1988年6月から同年11月までの間に全国9施設において尿路感染症と診断された患者から分離された菌株を供試し, それらの各種抗菌・抗生剤に対する感受性を測定した。グラム陽性菌は29.3%であり, その多くは
Enterococcus spp.であつた。グラム陰性菌は70.7%であり, その多くはEscherichia coliであつた。
Enterococcus spp.に対してはVancomycinが最も抗菌力が強く, その他Ampicillin (ABPC), Piperacillin (PIPC), Ofloxacin, Ciprofloxacin, Imipenem (IPM) が良好であつた。
Staphylococcu saureusに対してはArbekacin, Minocyclineが強かったが, ペニシリン系, セフェム系薬剤は弱かった。

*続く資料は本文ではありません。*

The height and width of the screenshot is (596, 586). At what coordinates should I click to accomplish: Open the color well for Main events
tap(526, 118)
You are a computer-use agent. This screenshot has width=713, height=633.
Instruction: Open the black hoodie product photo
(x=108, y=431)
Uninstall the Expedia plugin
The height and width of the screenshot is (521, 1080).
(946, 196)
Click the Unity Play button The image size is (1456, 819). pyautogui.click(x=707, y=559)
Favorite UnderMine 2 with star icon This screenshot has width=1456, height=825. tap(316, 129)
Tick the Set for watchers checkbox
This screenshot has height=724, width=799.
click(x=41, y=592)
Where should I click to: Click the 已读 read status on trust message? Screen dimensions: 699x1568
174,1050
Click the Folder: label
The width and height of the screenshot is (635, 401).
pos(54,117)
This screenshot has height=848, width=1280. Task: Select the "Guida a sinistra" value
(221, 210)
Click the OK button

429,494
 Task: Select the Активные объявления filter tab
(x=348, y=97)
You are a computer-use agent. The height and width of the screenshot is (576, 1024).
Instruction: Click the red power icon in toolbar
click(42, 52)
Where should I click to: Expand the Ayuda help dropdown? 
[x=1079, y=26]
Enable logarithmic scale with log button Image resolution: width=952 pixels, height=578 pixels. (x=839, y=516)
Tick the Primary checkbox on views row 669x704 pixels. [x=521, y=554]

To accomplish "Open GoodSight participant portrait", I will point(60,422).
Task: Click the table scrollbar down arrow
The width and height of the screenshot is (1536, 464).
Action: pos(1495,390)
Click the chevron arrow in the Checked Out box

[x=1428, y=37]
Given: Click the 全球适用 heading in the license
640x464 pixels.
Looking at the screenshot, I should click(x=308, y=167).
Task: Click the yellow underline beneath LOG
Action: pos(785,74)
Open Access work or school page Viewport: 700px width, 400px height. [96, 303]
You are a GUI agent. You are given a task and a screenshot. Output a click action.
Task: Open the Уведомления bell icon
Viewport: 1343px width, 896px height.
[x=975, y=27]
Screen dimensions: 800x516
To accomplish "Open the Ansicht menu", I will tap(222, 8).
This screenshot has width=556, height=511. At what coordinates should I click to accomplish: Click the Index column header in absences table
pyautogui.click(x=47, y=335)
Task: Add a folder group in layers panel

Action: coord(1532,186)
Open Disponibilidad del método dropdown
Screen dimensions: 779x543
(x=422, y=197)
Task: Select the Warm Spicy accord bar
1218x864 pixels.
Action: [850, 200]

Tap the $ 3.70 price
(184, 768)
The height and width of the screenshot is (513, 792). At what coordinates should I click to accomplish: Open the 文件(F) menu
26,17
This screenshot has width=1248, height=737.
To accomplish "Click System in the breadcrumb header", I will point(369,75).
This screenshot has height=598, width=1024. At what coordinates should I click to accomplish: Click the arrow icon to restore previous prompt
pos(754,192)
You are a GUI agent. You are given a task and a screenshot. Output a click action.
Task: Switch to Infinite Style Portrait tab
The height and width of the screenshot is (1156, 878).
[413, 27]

E.coliに対しては各薬剤とも良好な抗菌力を示したが, 特に第2, 第3世代セフェム系薬剤は良好であつた。
Klebsiella pneumoniaeに対してはペニシリン系薬剤は抗菌力が弱かつたが, セフェム系, ニューキノロン系薬剤は良好であった。
Proteusmirabilisに対してはABPC, PIPCや第3世代セフェム系, ニューキノロン系薬剤が良好であった。
Citrobacter freundii, Enterobacter cloacae, serratia marcescens, Pseudomonas aeraginosaの弱毒菌に対してはニューキノロン系薬剤, IPMが強い抗菌力を示したが, ペニシリン系, セフェム系薬剤は弱かった。